**INPUT:**
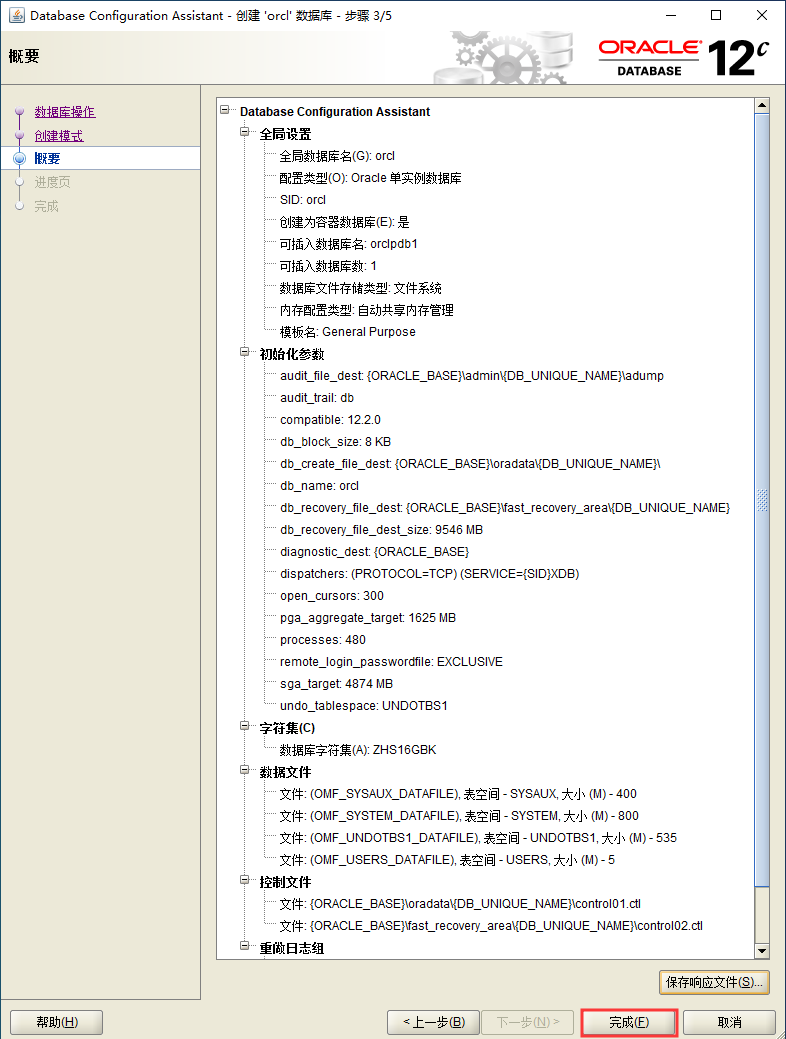Expand the 重做日志组 tree node

(246, 948)
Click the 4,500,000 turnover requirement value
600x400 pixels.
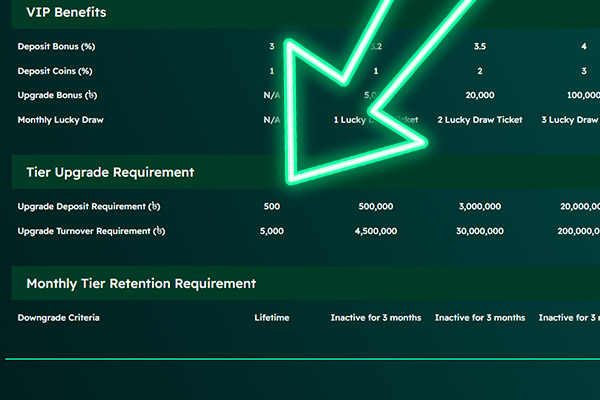pyautogui.click(x=376, y=231)
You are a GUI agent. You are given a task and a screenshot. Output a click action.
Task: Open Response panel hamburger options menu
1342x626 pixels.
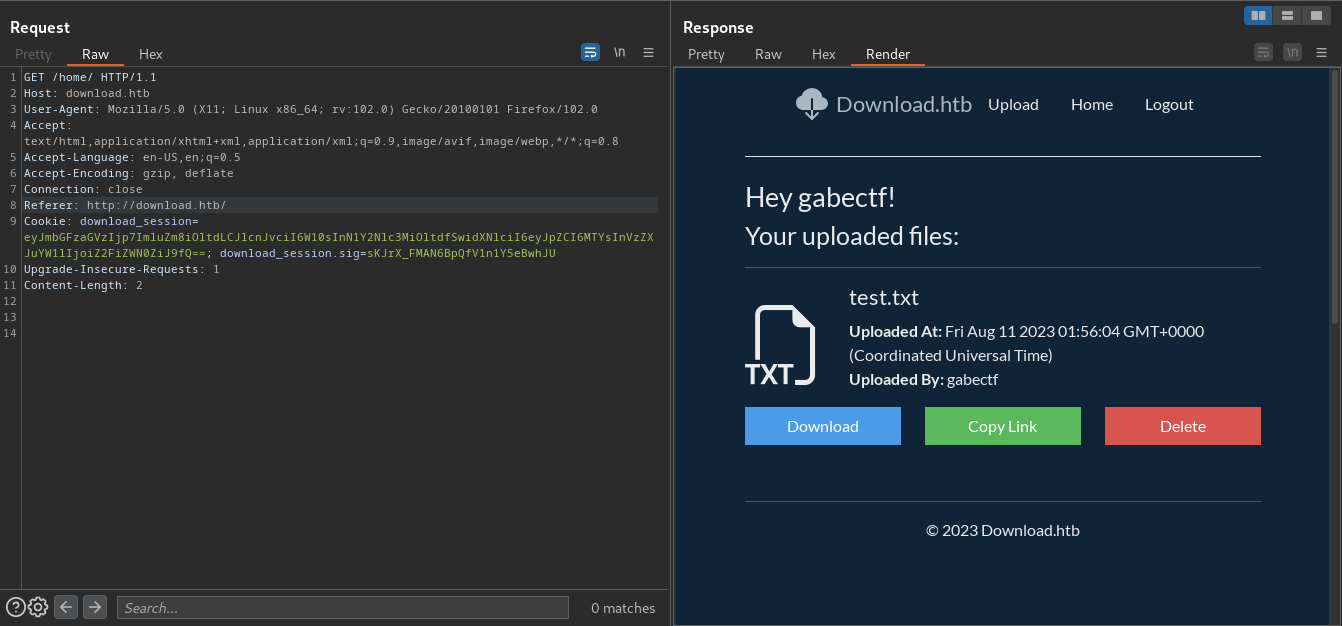(1321, 52)
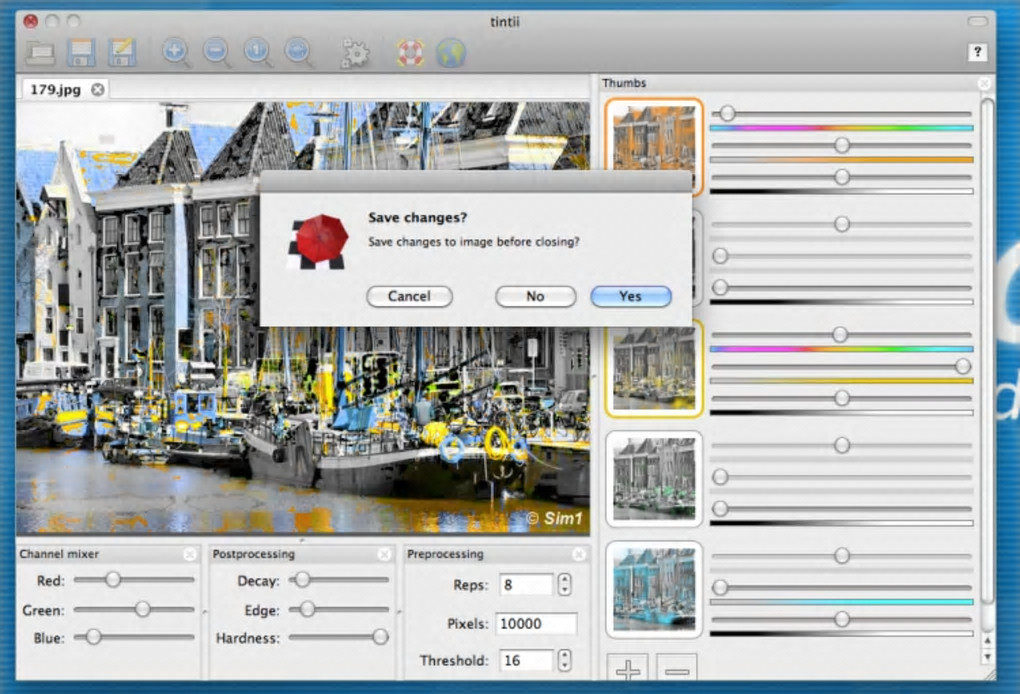Click the globe website icon
Image resolution: width=1020 pixels, height=694 pixels.
[451, 52]
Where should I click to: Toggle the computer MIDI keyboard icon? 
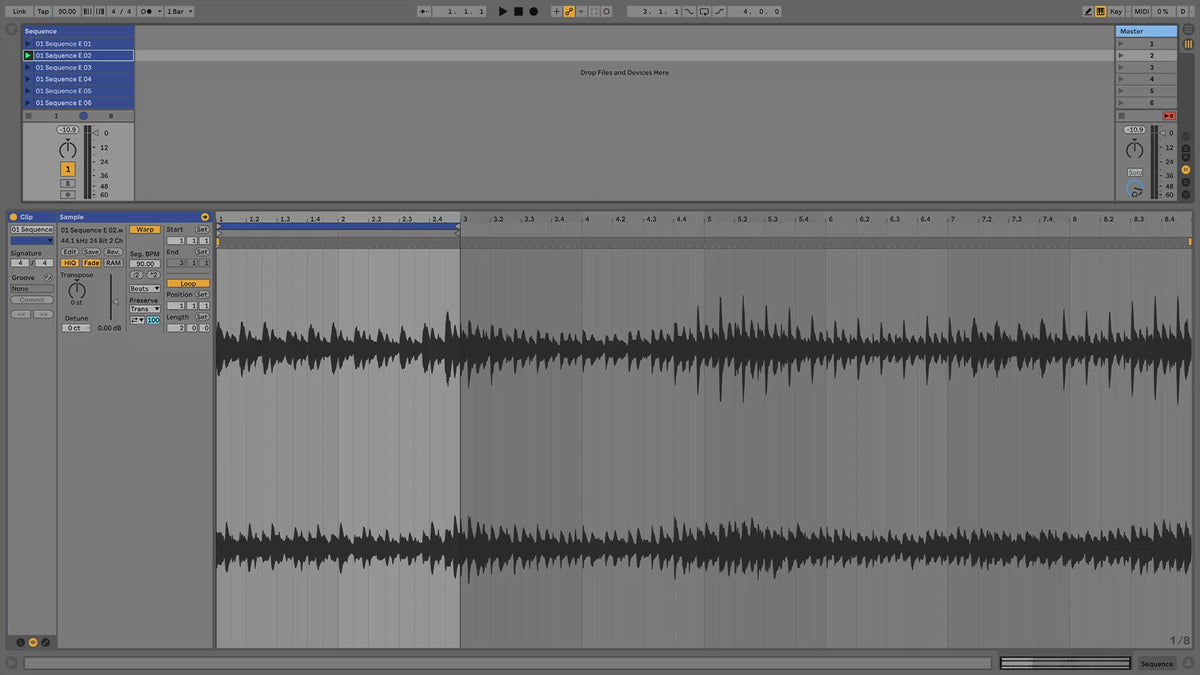pos(1101,11)
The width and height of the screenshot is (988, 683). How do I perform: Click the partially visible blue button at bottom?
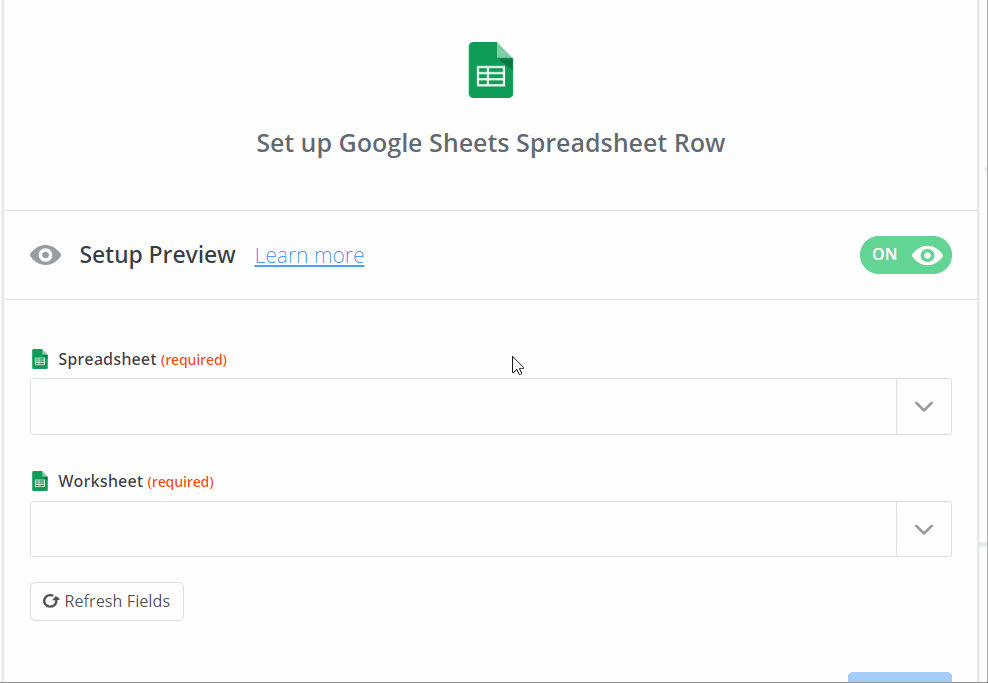point(899,677)
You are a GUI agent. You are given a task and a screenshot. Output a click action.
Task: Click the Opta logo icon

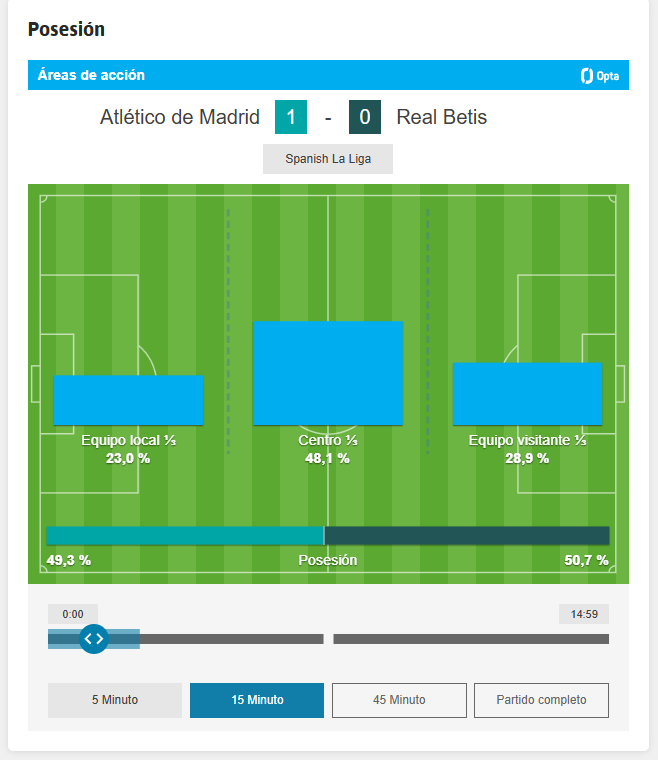pyautogui.click(x=599, y=76)
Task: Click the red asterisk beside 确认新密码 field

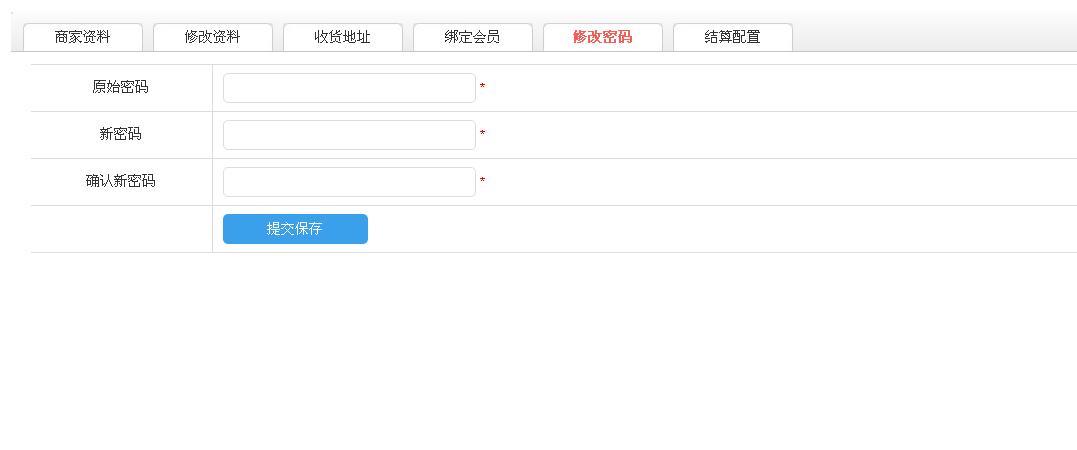Action: click(x=482, y=182)
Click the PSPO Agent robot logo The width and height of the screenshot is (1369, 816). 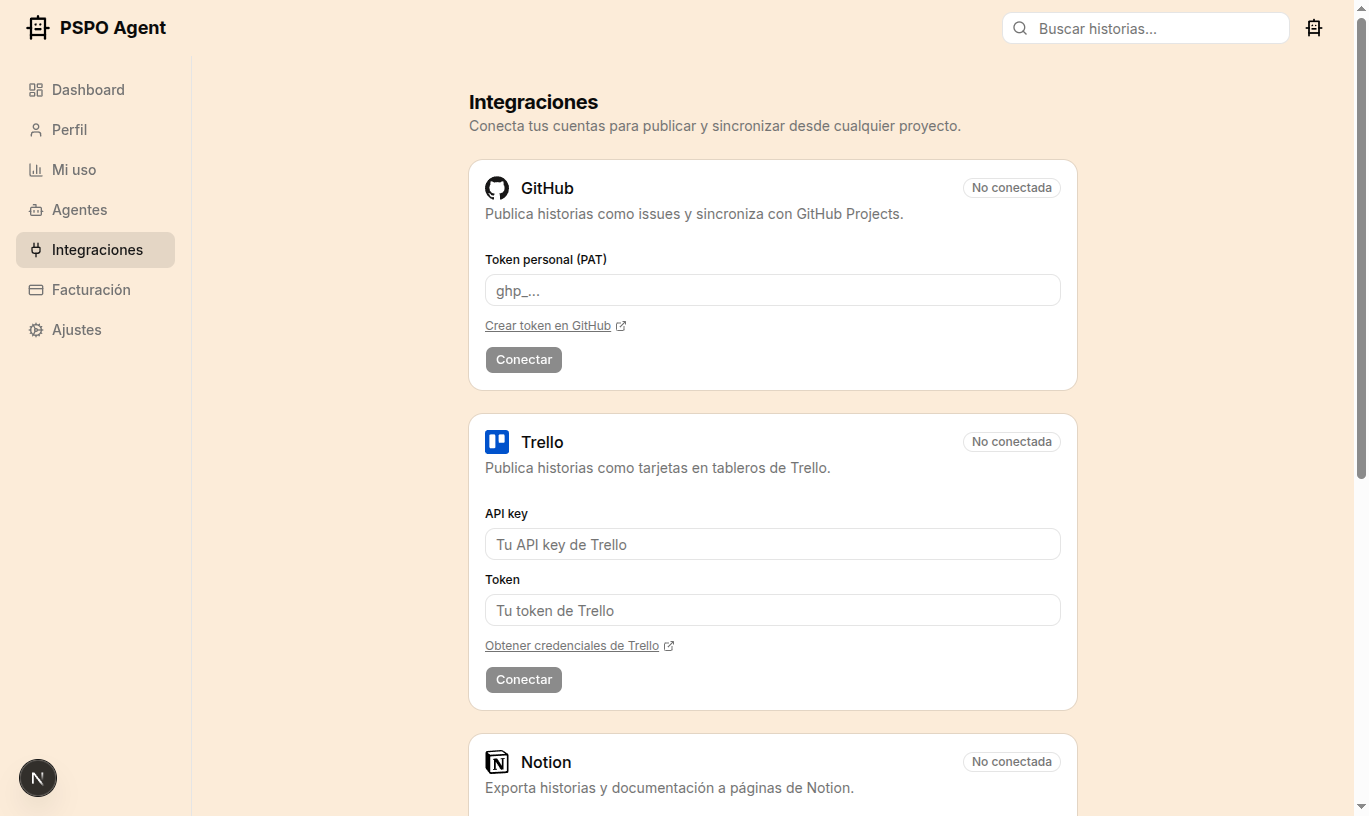coord(37,27)
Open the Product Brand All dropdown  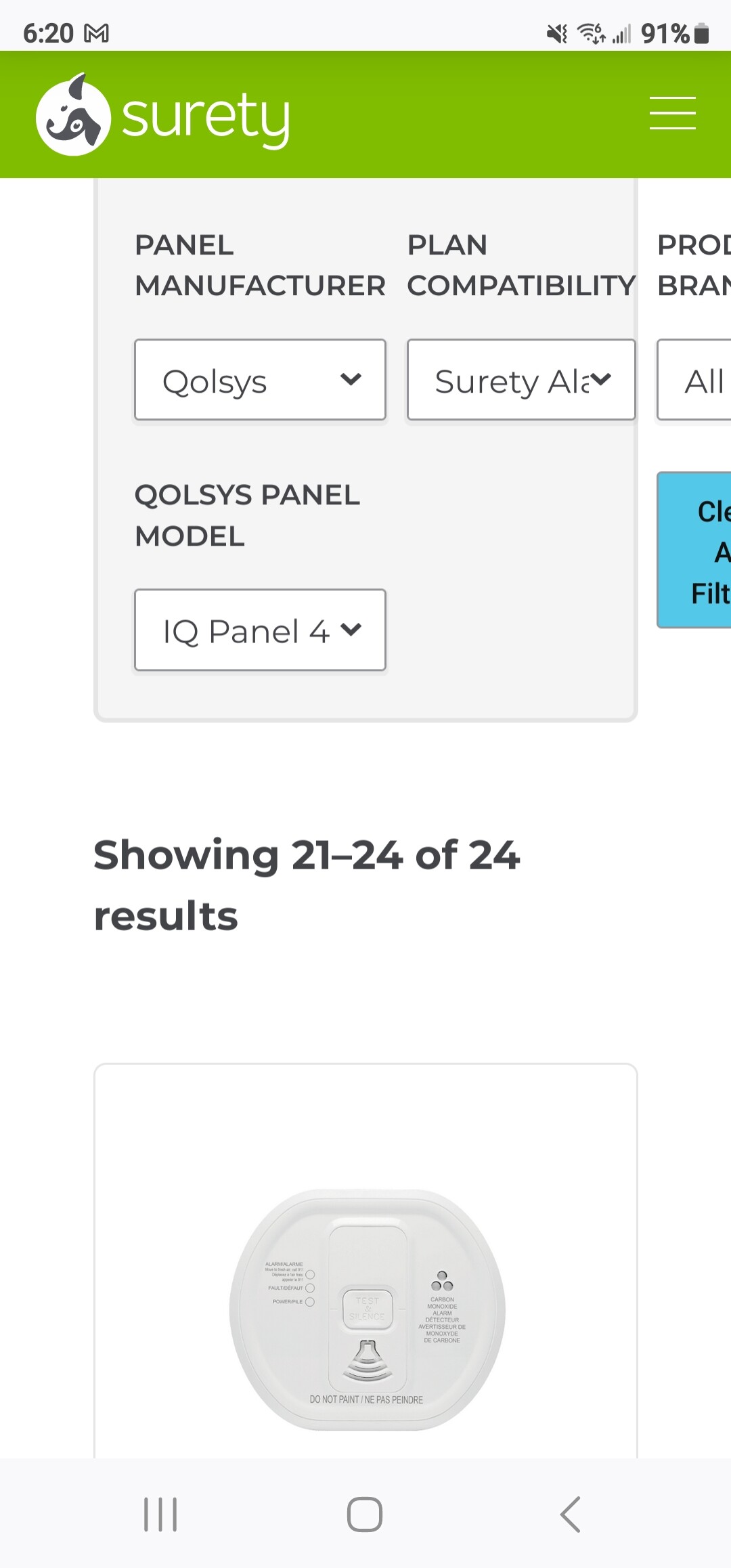tap(694, 380)
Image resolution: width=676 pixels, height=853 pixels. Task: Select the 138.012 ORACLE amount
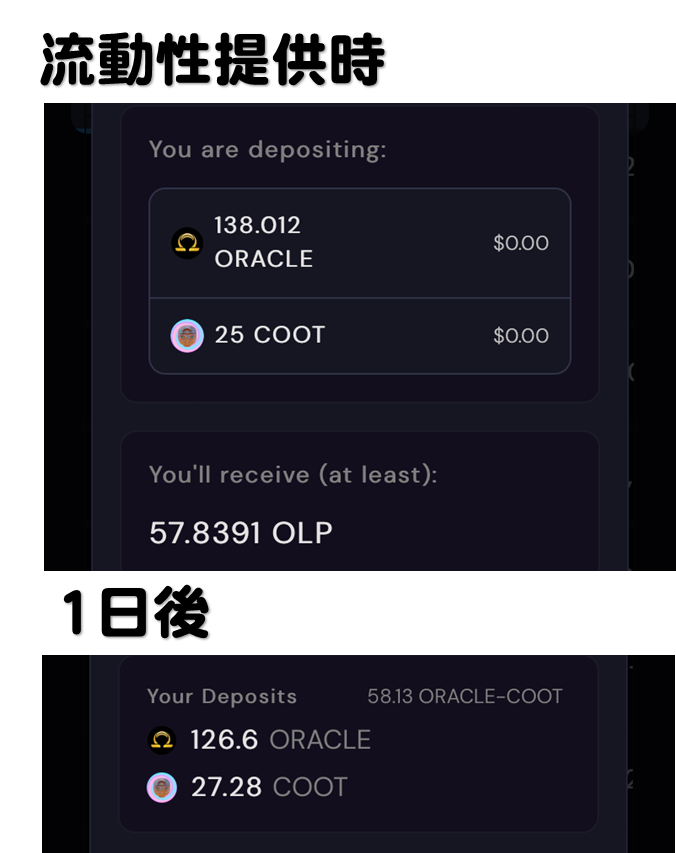pos(264,242)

**REQUIREMENT:** The lines running from the one with "Image resolution: width=676" to the close of the material above are to be retyped exactly; no picture is to be included.

**EXERCISE OUTPUT:**
Image resolution: width=676 pixels, height=853 pixels. Task: Select the 138.012 ORACLE amount
pos(264,242)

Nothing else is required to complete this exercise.